The International Festival of Authors

Who Are We?

IFOA has grown remarkably since its first days in 1974 and is most known for its annual 11-day festival presenting Toronto audiences with the best literary talents from around the globe. There have been over 8,500 published authors from more than 100 countries, including twenty-one Nobel laureates, on the IFOA stage during Festival and additional programming year-round.   

Since 2003, IFOA has also travelled with Canadian authors abroad to countries like the Netherlands, UK, U.S.A, Turkey, and Ireland to present Canadian literary voices at some of the most renowned literary festivals. This spring, IFOA has travelled with authors to the Bookworm International Literary Festival in Beijing & Chengdu, China, the Icelandic Writers Retreat in Reykjavik, Iceland, and now to the Thessaloniki Book Fair.

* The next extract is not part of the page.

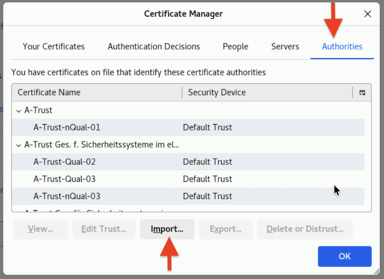Select the A-Trust-nQual-01 certificate row
This screenshot has width=384, height=279.
pyautogui.click(x=67, y=127)
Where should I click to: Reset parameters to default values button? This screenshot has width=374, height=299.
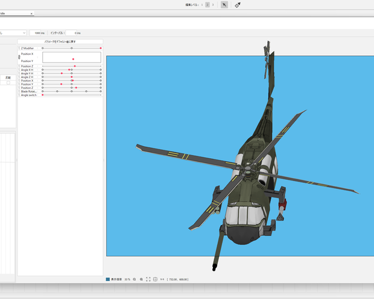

IFOA presents: Madeleine Thien, Joseph Kertes and Rawi Hage

Madeleine Thien is the author of the story collection Simple Recipes (2001) and the novels Certainty (2006) and Dogs at the Perimeter (2012), which was shortlisted for Berlin’s 2014 International Literature Award and won the Frankfurt Book Fair’s 2015 Liberaturpreis. Her books and stories have been translated into 25 languages, and heressays have appeared in Granta, the Guardian, the Financial TimesFive Dials, and Brick. Her story ‘The Wedding Cake’ was shortlisted for the 2015 Sunday Times EFG Short Story Award. The daughter of Malaysian-Chinese immigrants to Canada, she lives in Montreal. A new novel, Do Not Say We Have Nothing, about music and revolution in China, will be published in 2016.

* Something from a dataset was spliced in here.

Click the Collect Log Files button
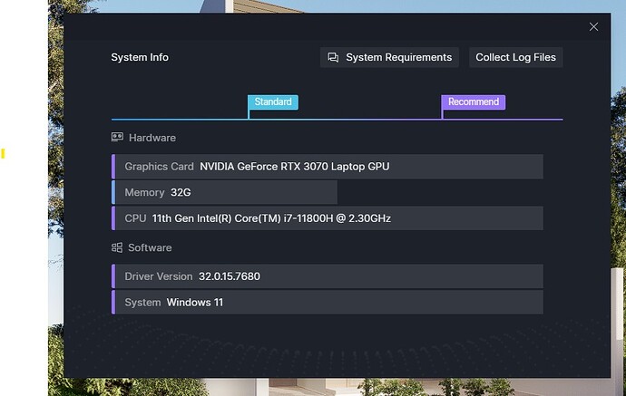626x396 pixels. [x=515, y=57]
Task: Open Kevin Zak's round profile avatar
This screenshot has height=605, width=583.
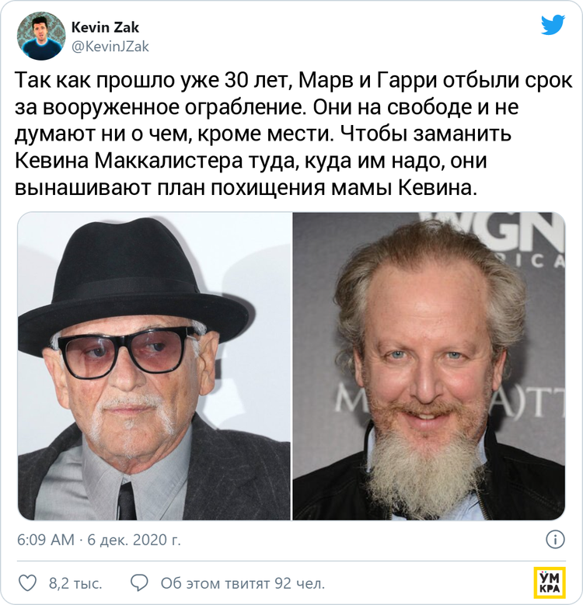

Joseph Kertes was born in Hungary but escaped with his family to Canada after the revolution of 1956. He studied English at York University and the University of Toronto, where he was encouraged in his writing by Irving Layton and Marshall McLuhan. Kertes founded Humber College’s distinguished creative writing and comedy programs. He was until recently Humber’s Dean of Creative and Performing Arts and is a recipient of numerous awards for teaching and innovation. His first novel, Winter Tulips, won the Stephen Leacock Award for Humour. Boardwalk, his second novel, and two children’s books, The Gift and The Red Corduroy Shirt, met with critical acclaim.
His novel, Gratitude, won a Canadian National Jewish Book Award and the U.S. National Jewish Book Award for Fiction. Kertes has also been a finalist for a National Magazine Award and the CBC Literary Award.
His latest novel, The Afterlife of Stars, has been described by Anne Michaels as “unforgettable and deeply moving,” and by Richard Bausch as “brilliant, radiant.” It is forthcoming in the U.S. in January of 2017.

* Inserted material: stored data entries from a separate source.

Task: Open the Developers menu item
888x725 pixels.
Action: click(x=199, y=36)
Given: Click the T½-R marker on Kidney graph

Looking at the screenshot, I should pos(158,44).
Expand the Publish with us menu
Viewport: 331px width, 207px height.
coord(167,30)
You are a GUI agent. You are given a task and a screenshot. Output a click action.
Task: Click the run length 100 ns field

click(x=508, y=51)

Rawi Hage was born in Beirut. He is a writer, and a visual artist. His first novel, De Niro’s Game won the IMPAC Dublin Literary Award and was translated into thirty languages. It also won the McAuslan First Book Prize and the Paragraphe Hugh MacLennan Prize for Fiction and was a finalist for the Scotiabank Giller Prize, the Governor General’s Literary Award, the Writers’ Trust Award, and the Commonwealth Writers’ Prize. Cockroach, his second novel, was a finalist for many prestigious awards, including the Scotiabank Giller Prize, prix Courrier international, International Literary Prize of the Haus der Kulturen der Welt and won the Paragraphe Hugh MacLennan Prize for Fiction. His latest novel Carnival (2012) is about the beautiful, twisted existence of life in the modern city, told from the perspective of a taxi driver. Carnival was a finalist for the  Writers’ Trust Award and won the Paragraphe Hugh MacLennan Prize for Fiction.

His work has been translated to 29 languages. Rawi Hage resides in Montreal.